Gas would then be supplied to the power station from any number of Australian gas fields that feed to Sydney and Newcastle via the NSW gas transmission system.
If the project is approved, construction activities at the site would include:
- clearing some vegetation to build the switchyard site
- earthworks to prepare the construction areas
- installing underground services
- constructing and upgrading the internal access roads
- installing the mechanical and electrical equipment.
During construction, it is anticipated that heavy loads will be transported via the Hunter Expressway onto Hart Road, leading into the project site. A more detailed traffic assessment will be undertaken.
If approved, construction activities will commence in early 2022.
Frequently asked questions
Why we need the Hunter Power Project?
Large coal-fired power stations are retiring as the community moves towards renewable energy sources like wind and solar. This means that having electricity sources that can produce energy ‘on demand’ are also needed.
What is energy ‘on-demand’?
Energy on-demand is energy that can be produced when it is needed. The Project is to construct a power station and electrical switchyard and will have the capacity to generate 750 megawatts of electricity as users draw down on the energy network.). This ensures energy security as part of the National Energy Market.
How will contamination from the former smelter site be managed?
Since 2016, an intensive, staged remediation program has been implemented across the former smelter site. (Link to Hydro site: Kurri Kurri (hydro.com)
Why is the Kurri Kurri site a suitable location for the Hunter Power Project?
The Project site involves the re-use of land that was previously occupied by heavy industry, the Hydro aluminium smelter. Using the former Hydro site reduces the industrial impact of a new site – with this site transitioning from the smelter to a gas-fired power station. The Project site was selected because it best satisfies the criteria for a gas-fired power station and the infrastructure that supports it, while minimising the potential environmental and social impacts
What workforce and business opportunities will the Hunter Power Project create?
The Project would create up to 600 direct local construction jobs and 1200 indirect employment opportunities in the Hunter region.
Once operational, the Project is likely to employ about 20 local, operational and maintenance staff.
Snowy Hydro has a history of investing in community partnerships that benefit a range of local businesses and activities.

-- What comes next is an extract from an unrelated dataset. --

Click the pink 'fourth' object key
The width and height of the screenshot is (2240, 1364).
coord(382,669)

How will Snowy Hydro engage with the community and local residents about the Hunter Power Project?
The Hunter Power Project will go through a comprehensive and transparent planning and environmental approvals process which will involve working closely with the community, local Council and businesses. Keep an eye out on this website for information on how to have your say and information on engagement activities. You can also email firstname.lastname@example.org,au or free call 1800 570 529.

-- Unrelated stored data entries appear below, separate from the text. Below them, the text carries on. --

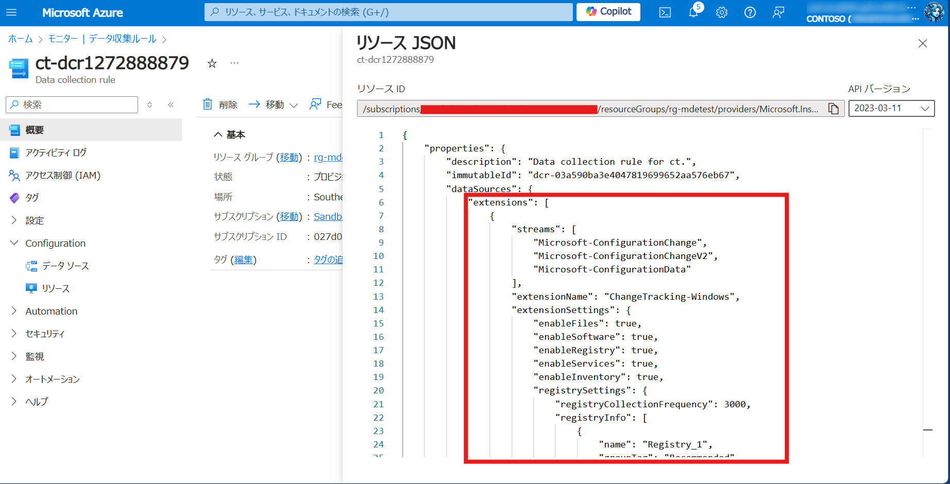Open the Copilot button
Screen dimensions: 950x484
(x=608, y=12)
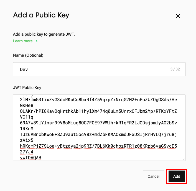Grab the textarea resize handle corner
This screenshot has width=196, height=191.
(184, 159)
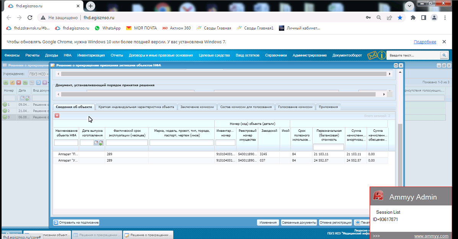This screenshot has width=458, height=239.
Task: Click right arrow of document section scrollbar
Action: tap(384, 94)
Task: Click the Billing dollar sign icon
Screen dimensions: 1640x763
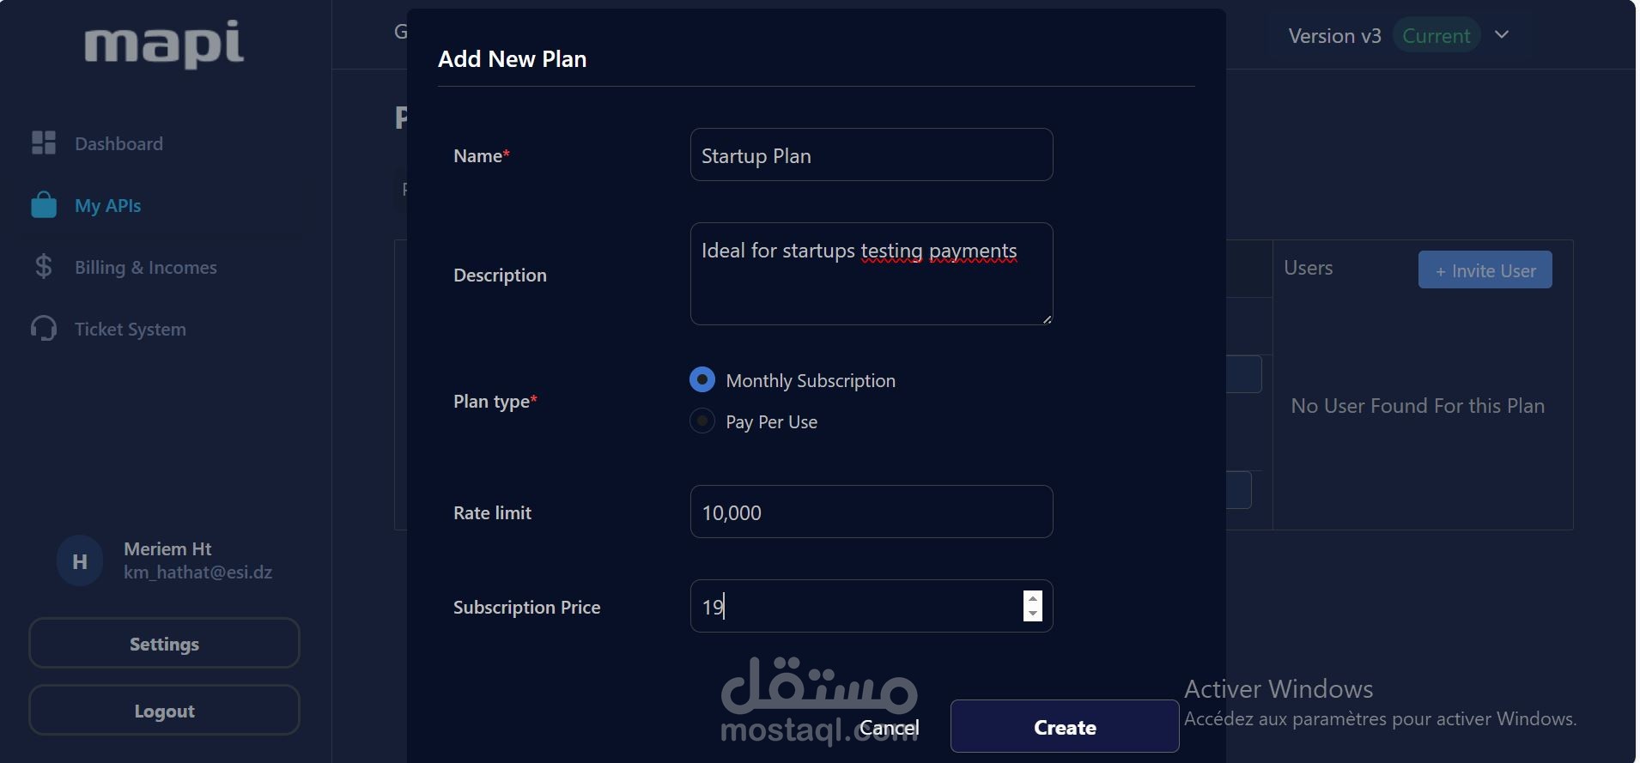Action: tap(44, 267)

What environmental impacts are being assessed as part of the project ?
Our preliminary environmental assessment and Scoping Report has identified a range of environmental impacts likely to be associated with the Project. Items to be closely examined as the next step include:
- Aboriginal heritage
- Air quality and emissions from exhaust stacks
- Greenhouse gas assessment
- Soils and contamination
- Surface water and hydrology
- Noise and vibration
A thorough environmental assessment will be developed to avoid, then reduce and mitigate these potential impacts. Information will be provided to the community and stakeholders during the assessment process.
What is dispatchable energy?
Dispatchable, or on-demand, energy is power supplied into the energy grid that can start up quickly to fill the gaps in supply.
Dispatchable energy is increasingly being required for the stability of the NEM. The proposed Hunter Power Project will function as a source of dispatchable energy into the market. It would respond to electricity demand following the retirement of the Liddell Power Station.